Bleeding Edge Alert! Sparse Linear Methods
It’s time for another bleeding edge alert! This is where we talk about some recent research that has promising results, but hasn’t yet made it into the mainstream with recommender systems yet.
In this bleeding edge alert, we’re actually going back to the year 2011 to look at sparse linear methods, or SLIM for short. This came out of the University of Minnesota, which has been a pioneer in the field recommender systems from the very beginning. The results from SLIM were very exciting, and I don’t know why we don’t hear about it being used in industry more. It’s something definitely worth watching and keep an ear out for.
What caught my attention with this paper is how consistently SLIM outperformed a wide variety of competing algorithms, on a wide variety of data sets. Although, they didn’t include SVD++ in their comparisons – but they did compare against many similar algorithms. Also, they measured their success on hit rate, so their focus is very much on top-N recommendations instead of rating prediction accuracy, which again is the right thing to focus on.
But not only did SLIM beat the pants off of everything else on the Netflix data set, it also wins with data set from a book store, from Yahoo Music, from credit card purchasing data, and a couple of mail-order retailer data sets. The only data set where it didn’t come out on top was, ironically, MovieLens – but it placed a close second.
The idea behind SLIM is to generate recommendation scores for a given user and item by a sparse aggregation of the other things that user has rated, multiplied by a sparse aggregation of weights, which is where the magic lives. Here’s what the notation in the paper looks like – tilde a sub i-j represents the unknown score for a given user for a given item, and that’s equal to the entire row of stuff that user has rated, here indicated by a sub I T, multiplied by some precomputed weights associated with that row.
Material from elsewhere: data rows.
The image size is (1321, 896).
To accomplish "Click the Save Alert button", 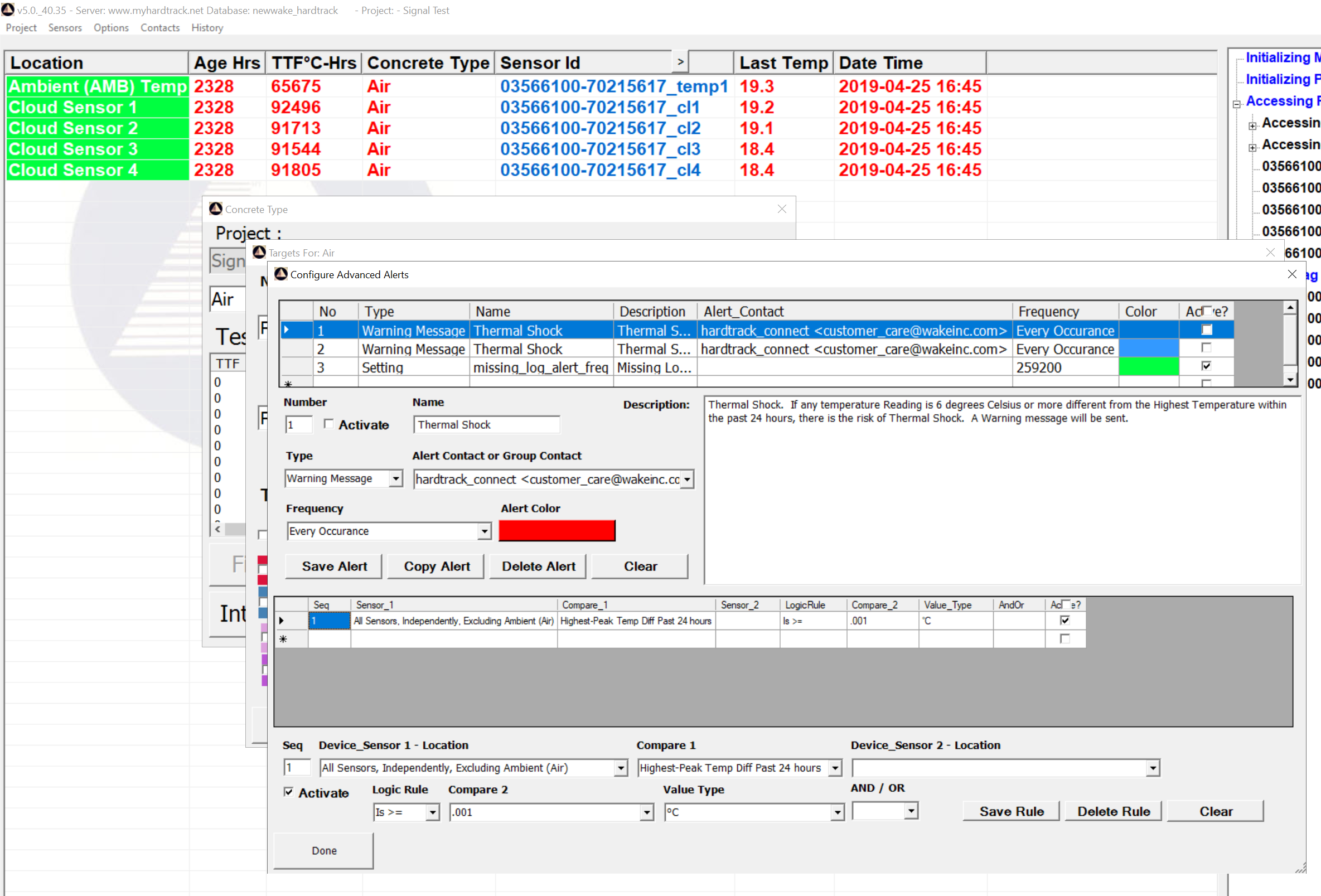I will pos(334,566).
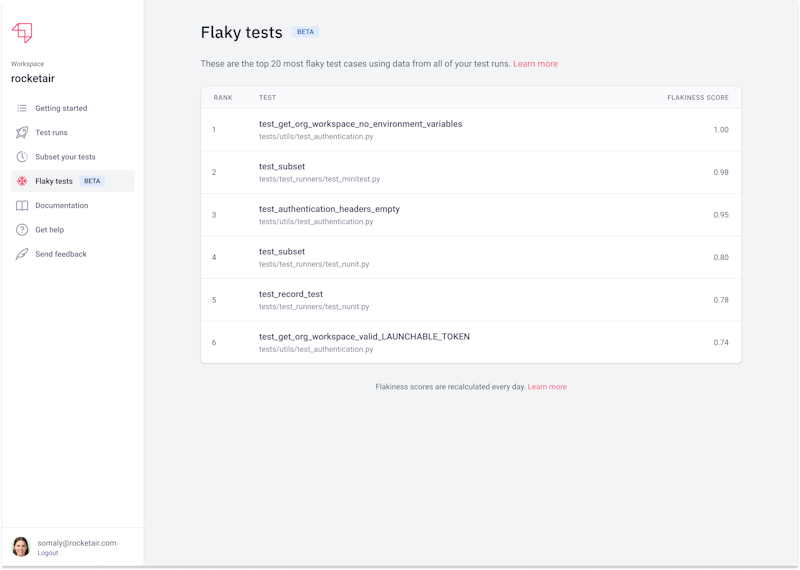This screenshot has height=570, width=800.
Task: Click the Send feedback feather icon
Action: (22, 254)
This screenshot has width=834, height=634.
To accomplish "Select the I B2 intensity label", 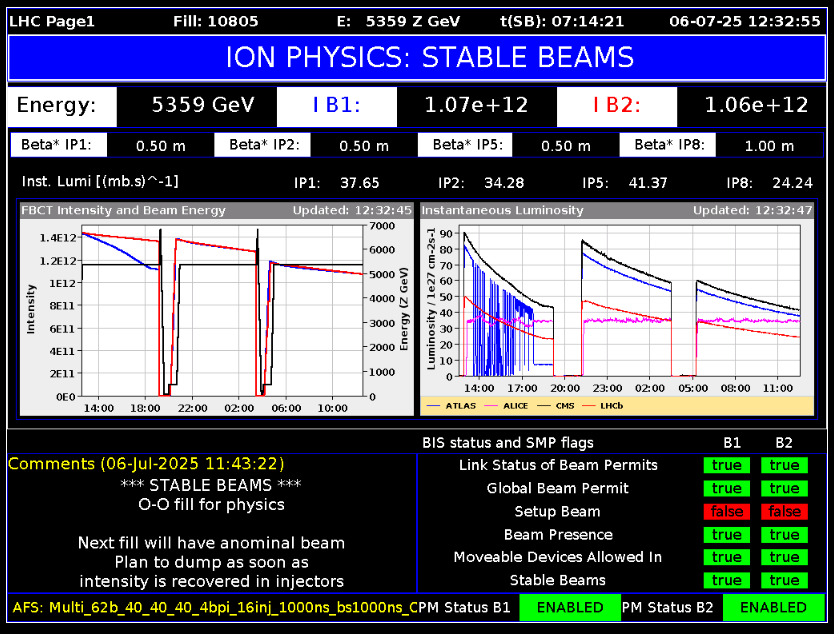I will [x=616, y=105].
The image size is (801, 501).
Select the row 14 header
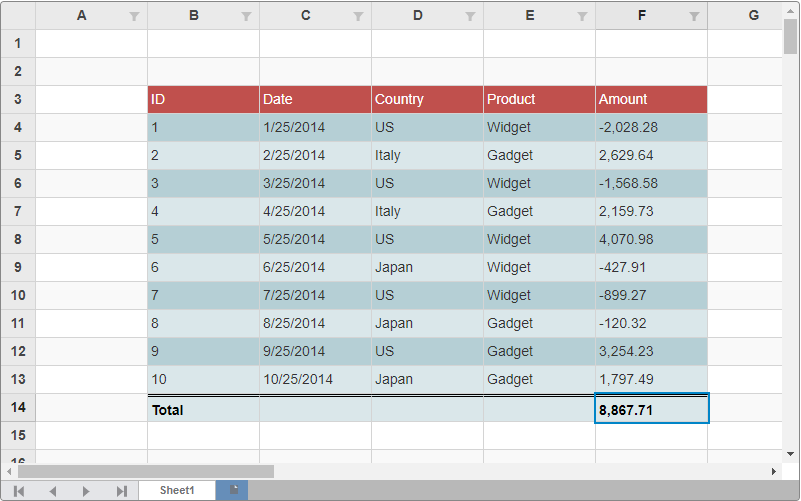[x=18, y=408]
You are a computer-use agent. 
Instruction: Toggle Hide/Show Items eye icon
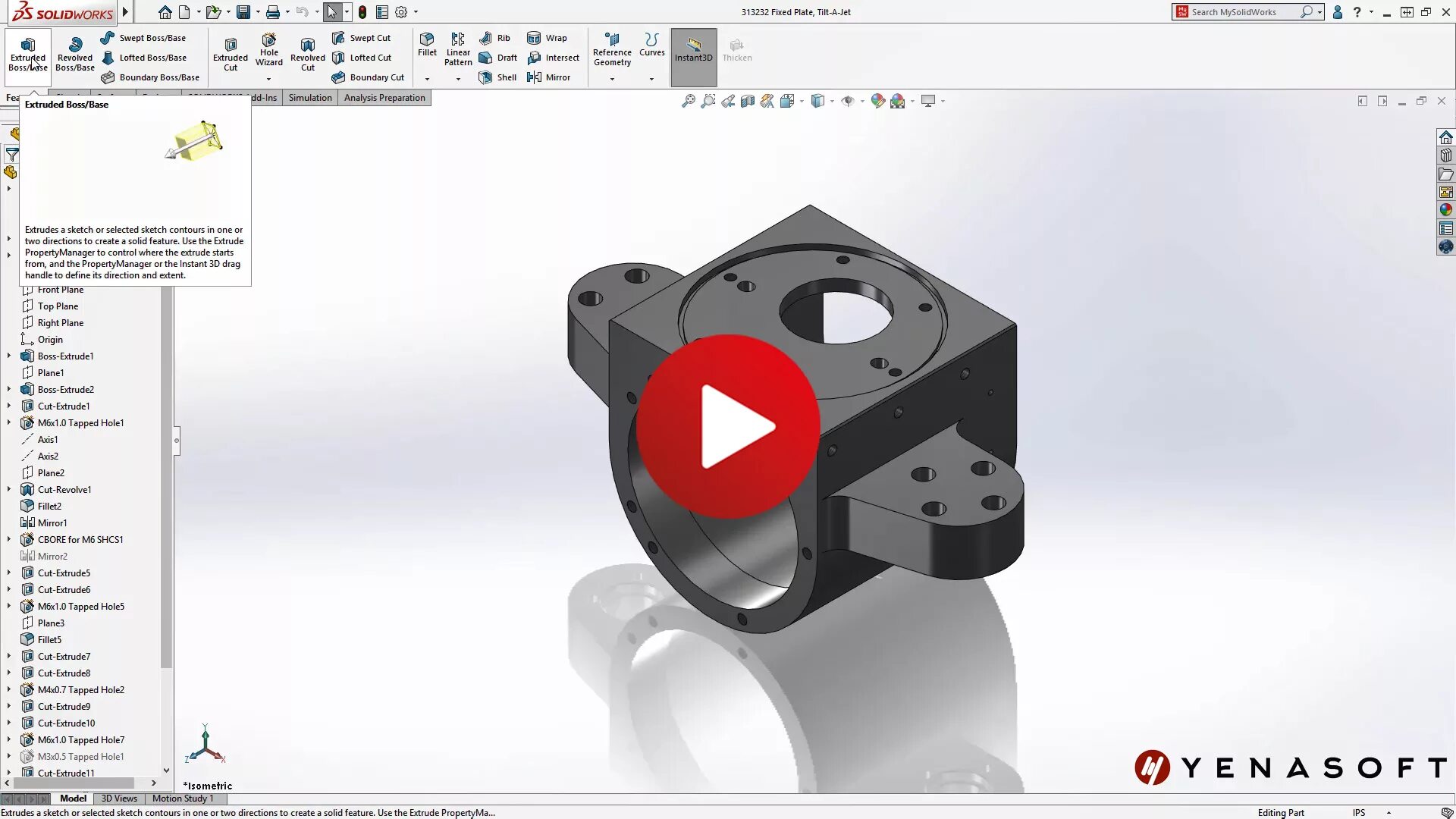coord(849,101)
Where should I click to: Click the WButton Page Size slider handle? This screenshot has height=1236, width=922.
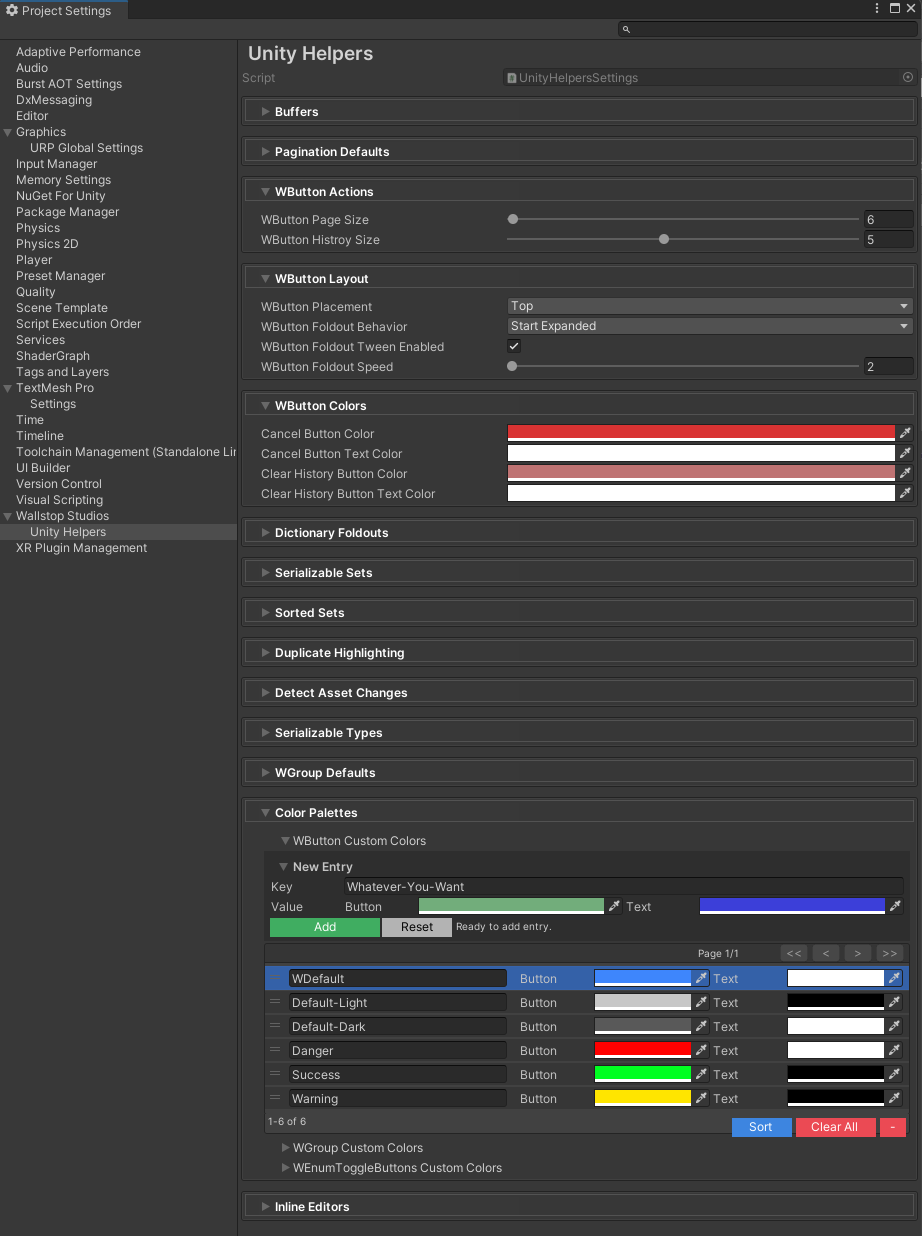pos(512,218)
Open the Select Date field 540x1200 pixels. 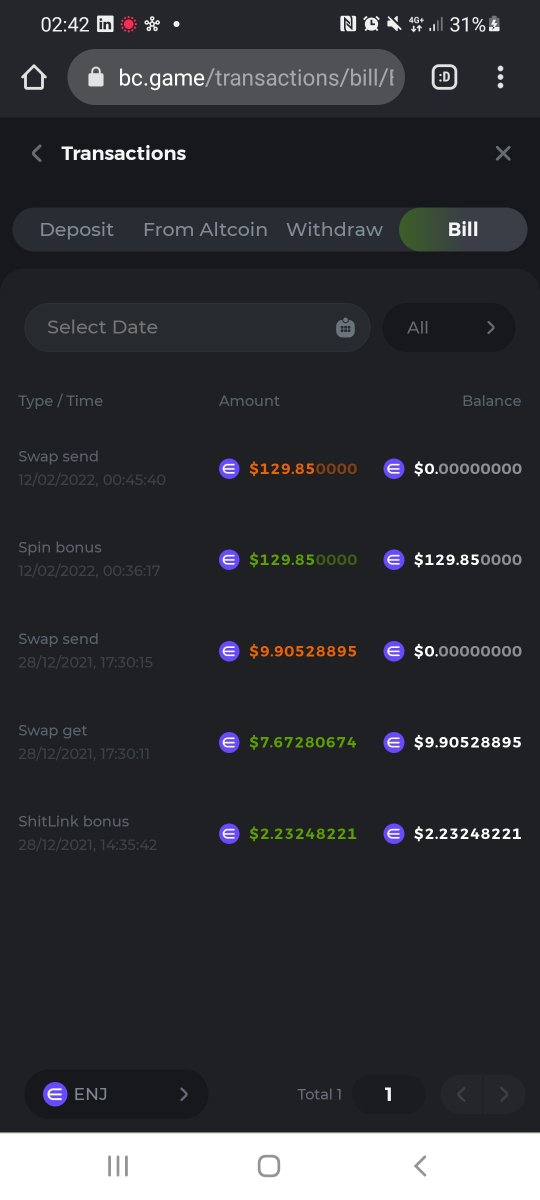pyautogui.click(x=197, y=327)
Because the user has only rated some items and weights only exist for these items, that’s where the word sparse comes from in this method.
So if you extend this idea to the entire user/item rating matrix, it looks like this:
Pretty simple, right? To predict ratings, we just multiply the rating we know about by some magical weight matrix called W. Both A and W are sparse matrices, meaning it contains incomplete data – just the ratings that actually exist.
So the secret sauce is in how W is computed, and this is where it gets complicated. So complicated that a lot of people have trouble implementing it, which might explain why it’s not more widely used. This is just the first couple of paragraphs from the paper that describes how to do it. At its heart, it’s an optimization problem just like we used stochastic gradient descent to learn the matrices in SVD. But you seriously need a higher degree in mathematics to understand what’s going on here. If phrases like “matrix Frobenius norm” and “l1-norm regularization” make sense to you, then knock yourself out. But otherwise, I’ll be snooping around on Github for people who have already implemented this successfully and shared their code for it. I did find one, but the guy who wrote it had trouble getting it to work at scale. It’s not easy stuff at all.
Still, you can’t argue with SLIM’s results, so if you see it offered as part of a machine learning library you’re working with, it’s definitely worth your time to experiment with it. The research community has taken note, and some extensions on SLIM have emerged, such as contextual SLIM and higher-order SLIM, or HOSLIM. Even in the original paper, an extension called fsSLIM, or feature selection SLIM, is described, which restricts SLIM to use only columns most similar to what you want – this improves hit rate ever so slightly.
So if a SLIM implementation comes your way, give it a second look. It’s promising stuff.